WHAT TO PRODUCE: Write out exactly the lines from the one holding "银屑病百科 (89, 30)" to the last line of the entries, both ends included and nothing else, without the pictures.

DATASET:

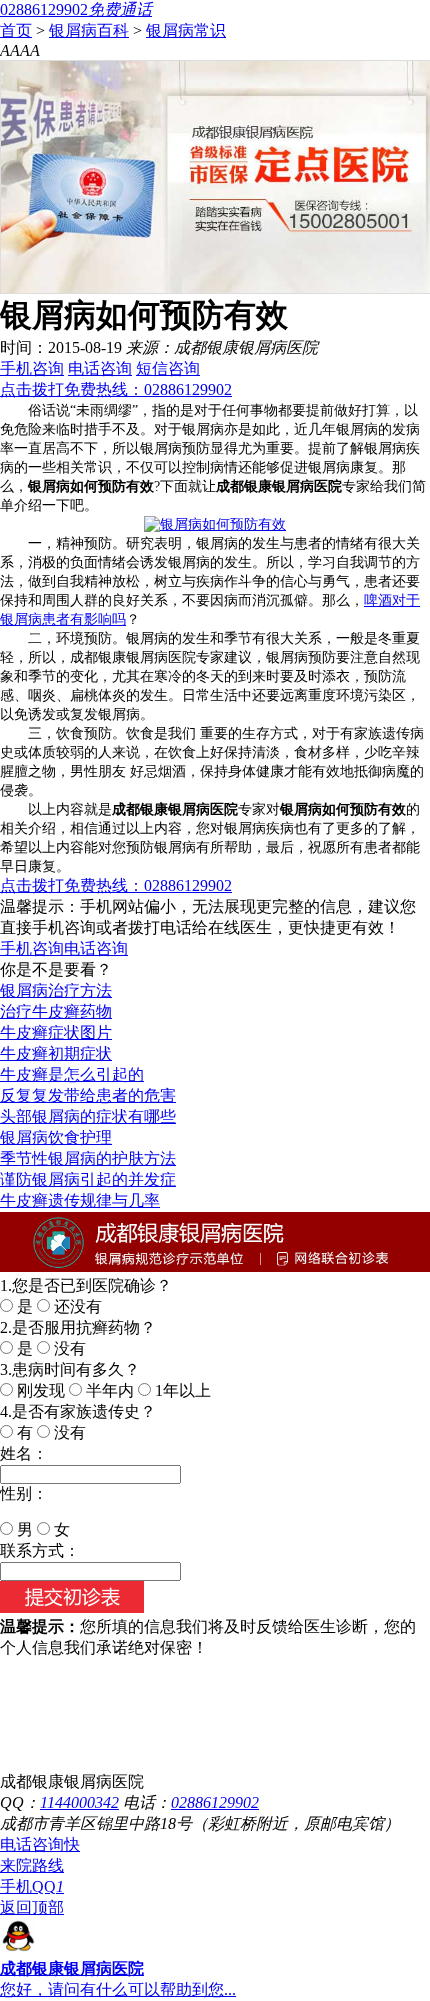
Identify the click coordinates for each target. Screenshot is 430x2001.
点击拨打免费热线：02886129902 (116, 389)
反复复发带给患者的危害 (88, 1095)
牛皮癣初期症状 (56, 1053)
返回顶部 (32, 1907)
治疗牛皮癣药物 (56, 1011)
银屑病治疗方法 (56, 990)
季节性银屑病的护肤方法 (88, 1158)
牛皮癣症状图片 (56, 1032)
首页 (16, 30)
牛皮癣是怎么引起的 (72, 1074)
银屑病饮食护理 (56, 1137)
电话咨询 (100, 368)
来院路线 (32, 1865)
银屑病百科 (89, 30)
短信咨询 (168, 368)
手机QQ (32, 1886)
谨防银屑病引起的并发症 (88, 1179)
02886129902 (215, 1802)
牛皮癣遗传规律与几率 (80, 1200)
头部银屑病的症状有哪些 (88, 1116)
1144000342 (79, 1802)
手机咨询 (32, 368)
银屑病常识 (186, 30)
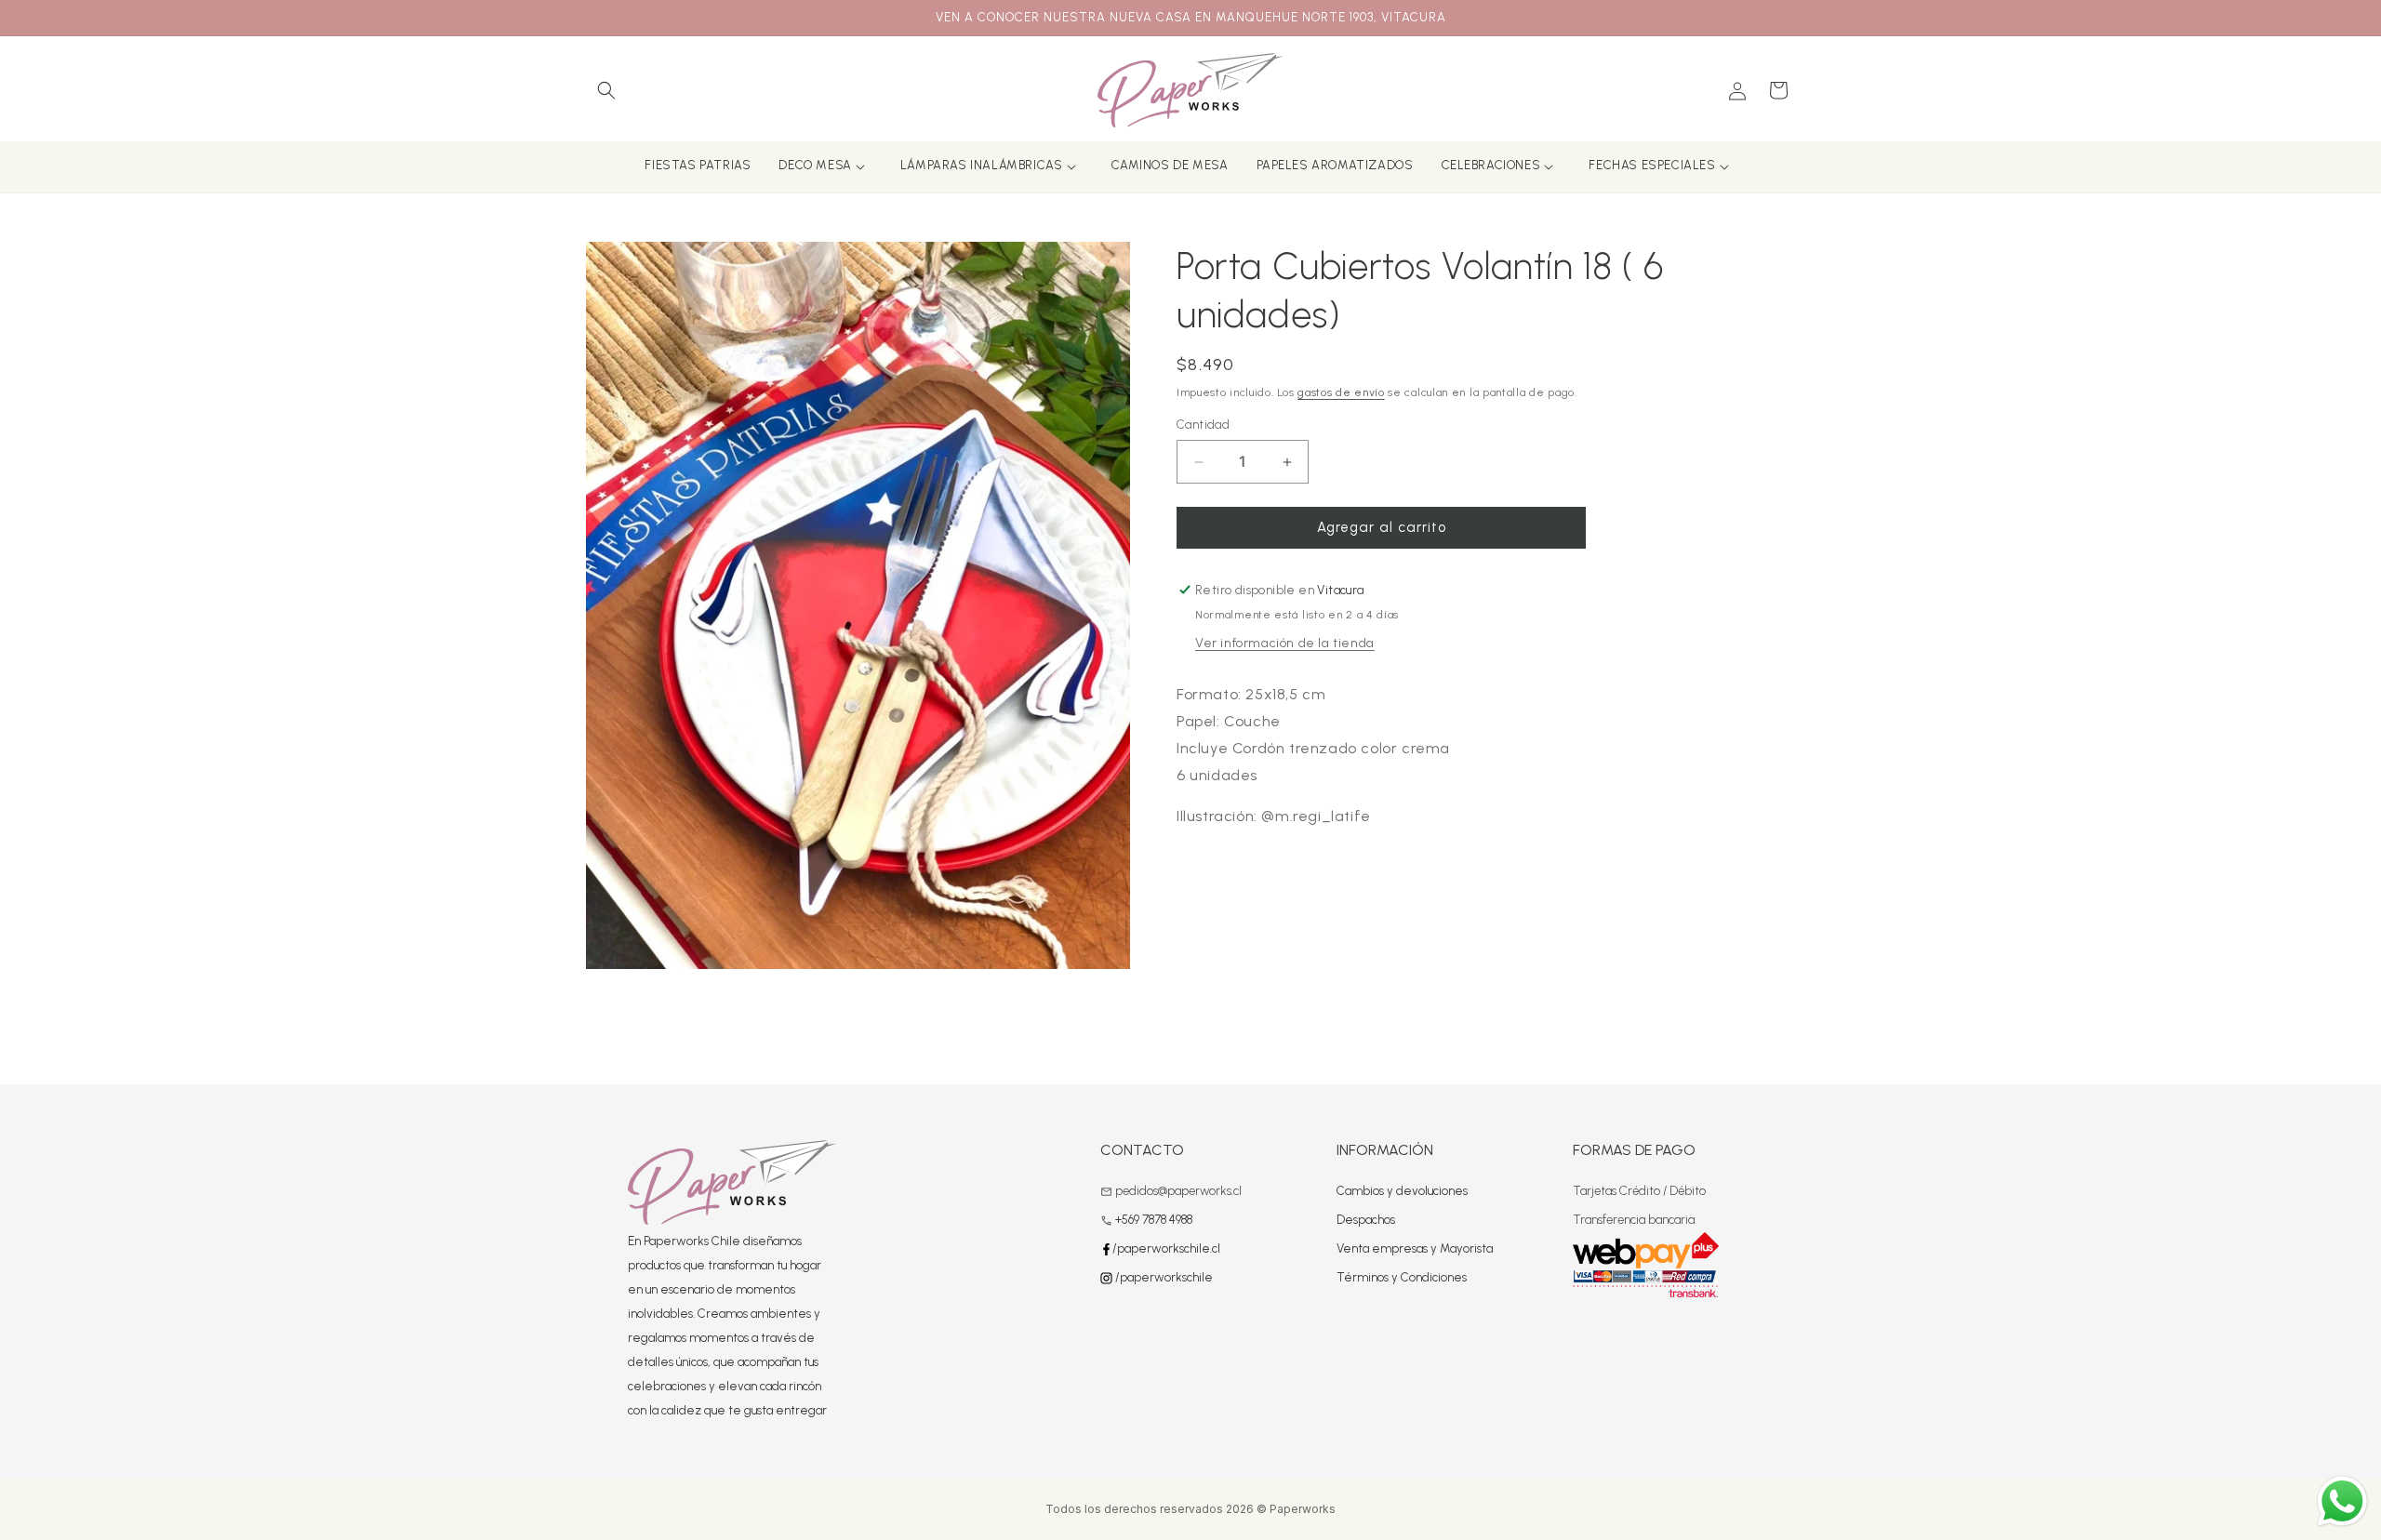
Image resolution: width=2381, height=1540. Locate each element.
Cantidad (1203, 425)
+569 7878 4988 (1153, 1220)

RESPONSE BOX:
银屑病百科 (89, 30)
短信咨询 (168, 368)
手机QQ (32, 1886)
谨防银屑病引起的并发症 (88, 1179)
02886129902 (215, 1802)
牛皮癣遗传规律与几率 (80, 1200)
头部银屑病的症状有哪些 (88, 1116)
1144000342 (79, 1802)
手机咨询 (32, 368)
银屑病常识 (186, 30)
Image resolution: width=2381, height=1540. Locate each element.
Cantidad (1203, 425)
+569 7878 4988 (1153, 1220)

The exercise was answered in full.